[Directions]
Reproduce all entries precisely, down to the last character.

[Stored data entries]
══════════
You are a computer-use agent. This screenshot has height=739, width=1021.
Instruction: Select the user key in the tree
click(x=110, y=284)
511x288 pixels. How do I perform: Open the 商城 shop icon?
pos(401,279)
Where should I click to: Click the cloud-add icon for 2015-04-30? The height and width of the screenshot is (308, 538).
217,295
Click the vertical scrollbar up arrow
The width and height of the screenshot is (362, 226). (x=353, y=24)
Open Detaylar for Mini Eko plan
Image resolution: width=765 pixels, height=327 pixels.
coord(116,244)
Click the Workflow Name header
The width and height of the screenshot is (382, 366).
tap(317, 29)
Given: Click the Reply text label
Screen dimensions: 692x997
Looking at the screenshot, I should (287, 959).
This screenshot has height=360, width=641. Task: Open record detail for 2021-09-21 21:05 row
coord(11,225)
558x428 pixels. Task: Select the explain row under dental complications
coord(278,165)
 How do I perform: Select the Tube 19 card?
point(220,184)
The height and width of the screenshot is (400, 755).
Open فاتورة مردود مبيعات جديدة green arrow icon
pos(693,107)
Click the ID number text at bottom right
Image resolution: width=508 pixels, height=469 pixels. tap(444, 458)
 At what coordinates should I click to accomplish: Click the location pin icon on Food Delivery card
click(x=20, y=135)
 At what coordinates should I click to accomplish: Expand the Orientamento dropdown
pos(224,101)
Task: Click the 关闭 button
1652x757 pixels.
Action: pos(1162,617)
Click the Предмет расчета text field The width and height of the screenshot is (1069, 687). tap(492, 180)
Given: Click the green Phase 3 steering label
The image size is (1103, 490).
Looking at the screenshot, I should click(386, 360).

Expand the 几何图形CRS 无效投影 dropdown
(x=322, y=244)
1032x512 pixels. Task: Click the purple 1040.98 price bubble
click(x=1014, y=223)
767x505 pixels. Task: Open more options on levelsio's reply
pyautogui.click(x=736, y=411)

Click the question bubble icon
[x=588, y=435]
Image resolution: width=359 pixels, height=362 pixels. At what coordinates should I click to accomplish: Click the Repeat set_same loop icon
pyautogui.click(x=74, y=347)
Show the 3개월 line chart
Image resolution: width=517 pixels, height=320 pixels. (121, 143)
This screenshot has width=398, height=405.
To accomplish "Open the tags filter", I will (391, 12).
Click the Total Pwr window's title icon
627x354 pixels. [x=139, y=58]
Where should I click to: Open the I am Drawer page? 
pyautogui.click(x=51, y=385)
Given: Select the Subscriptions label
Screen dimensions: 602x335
══════════
[Result of this task]
You are a computer-use agent. This screenshot has height=739, width=1021.
Instruction: Select the user key in the tree
click(x=110, y=284)
511x288 pixels. How do I perform: Open the 商城 shop icon?
pos(401,279)
Where should I click to: Click the cloud-add icon for 2015-04-30? The height and width of the screenshot is (308, 538).
217,295
Click the vertical scrollbar up arrow
The width and height of the screenshot is (362, 226). (x=353, y=24)
Open Detaylar for Mini Eko plan
Image resolution: width=765 pixels, height=327 pixels.
coord(116,244)
Click the Workflow Name header
The width and height of the screenshot is (382, 366).
tap(317, 29)
Given: Click the Reply text label
Screen dimensions: 692x997
Looking at the screenshot, I should (287, 959).
This screenshot has height=360, width=641. Task: Open record detail for 2021-09-21 21:05 row
coord(11,225)
558x428 pixels. Task: Select the explain row under dental complications
coord(278,165)
 How do I perform: Select the Tube 19 card?
point(220,184)
The height and width of the screenshot is (400, 755).
Open فاتورة مردود مبيعات جديدة green arrow icon
pos(693,107)
Click the ID number text at bottom right
Image resolution: width=508 pixels, height=469 pixels. tap(444, 458)
 At what coordinates should I click to accomplish: Click the location pin icon on Food Delivery card
click(x=20, y=135)
 At what coordinates should I click to accomplish: Expand the Orientamento dropdown
pos(224,101)
Task: Click the 关闭 button
1652x757 pixels.
Action: pos(1162,617)
Click the Предмет расчета text field The width and height of the screenshot is (1069, 687). tap(492, 180)
Given: Click the green Phase 3 steering label
The image size is (1103, 490).
Looking at the screenshot, I should click(386, 360).

Expand the 几何图形CRS 无效投影 dropdown
(x=322, y=244)
1032x512 pixels. Task: Click the purple 1040.98 price bubble
click(x=1014, y=223)
767x505 pixels. Task: Open more options on levelsio's reply
pyautogui.click(x=736, y=411)

Click the question bubble icon
[x=588, y=435]
Image resolution: width=359 pixels, height=362 pixels. At what coordinates should I click to accomplish: Click the Repeat set_same loop icon
pyautogui.click(x=74, y=347)
Show the 3개월 line chart
Image resolution: width=517 pixels, height=320 pixels. (121, 143)
This screenshot has width=398, height=405.
To accomplish "Open the tags filter", I will (391, 12).
Click the Total Pwr window's title icon
627x354 pixels. [x=139, y=58]
Where should I click to: Open the I am Drawer page? 
pyautogui.click(x=51, y=385)
Given: Select the Subscriptions label
Screen dimensions: 602x335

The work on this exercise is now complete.